Ozan Kaya sözlerine şu şekilde devam etti;

Öncelikle biz belediye şirket işçilerine yaşadığımız sorunları anlatma fırsatı sunan, sesimize se, mücadelemize destek olan, umudumuzu yeşerten, emeğin ve emekçinin hakkını savunan Türkiye İşçi Partisi’ni ve burada bulunan tüm yoldaşları işçi sınıfı adına selamlıyor, teşekkür ediyorum.

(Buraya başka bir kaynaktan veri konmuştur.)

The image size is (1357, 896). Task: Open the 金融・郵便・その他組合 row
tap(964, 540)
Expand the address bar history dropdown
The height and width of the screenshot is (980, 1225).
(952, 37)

Bizler Türkiye’nin tüm yerel yönetimlerinde hizmet üreten 573 bin belediye şirket işçisiyiz.

FnpsgfNXgAAYZyF

Belediye binalarında evrak işleri yaparken, sokakları süpürüp çöpleri toplarken, yazın kavurucu sıcağında asfalt dökerken, park ve kaldırımları yaparken belediyelerin tüm sosyal ve kültürel faaliyetlerinde asıl işi yaparken, yangın-sel-deprem gibi kötü olaylarda yaralarınızı sarmak ve hayatlarınızı korumak için mücadele ederken bizleri görürsünüz.

Bizler yaptığımız tüm bu işlerle gurur duyuyoruz.

Fakat emeğimizin karşılığını alamıyoruz. Aynı kurumda aynı işi yaptığımız arkadaşlarımız ile aynı haklara sahip değiliz.

Ayrımcılıklara maruz kalıyoruz.

Belediyenin ikinci sınıf işçileriyiz.

2018 yılında çıkan KHK ile çıkan taşeron şirketlerden kadro aldatmacası ile belediye şirketlerine geçirildik.

Verilen sözler tutulmadı.

Asgari ücretin katları ile çalışan işçilerdik. Bir gecede asgari ücret farklarımız silindi. Beş yıl sonra hepimiz açlık sınırında ücretlerle geçinmek zorunda bırakıldık. Yoksulluğun dibine sürüklendik.

Bu kötü gidişe bireysel çıkar odaklı sözde sendikalar sessiz kaldı. Siyasi partiler sustu yanımızda yer almadı, dertlerimizi dert olarak görmediler.

Bir şeylerin değişmesi için öylece oturup beklemeyi ve ummayı bıraktık artık. Türkiye’nin her yerinde örgütlenmeye ve yaşanan bu zulme itiraz etmeye başladık.

Hangi sendikadan, hangi partiden, hangi topluluktan olursak olalım ekmeğimiz için bir araya geldik ve haklarımız için örgütlendik.

Peki bizler ne istiyoruz?

Taleplerimiz net. Ayrımsız, kayıtsız, şartsız her işçinin insanca yaşama ve çalışma koşullarına sahip olmasını istiyoruz.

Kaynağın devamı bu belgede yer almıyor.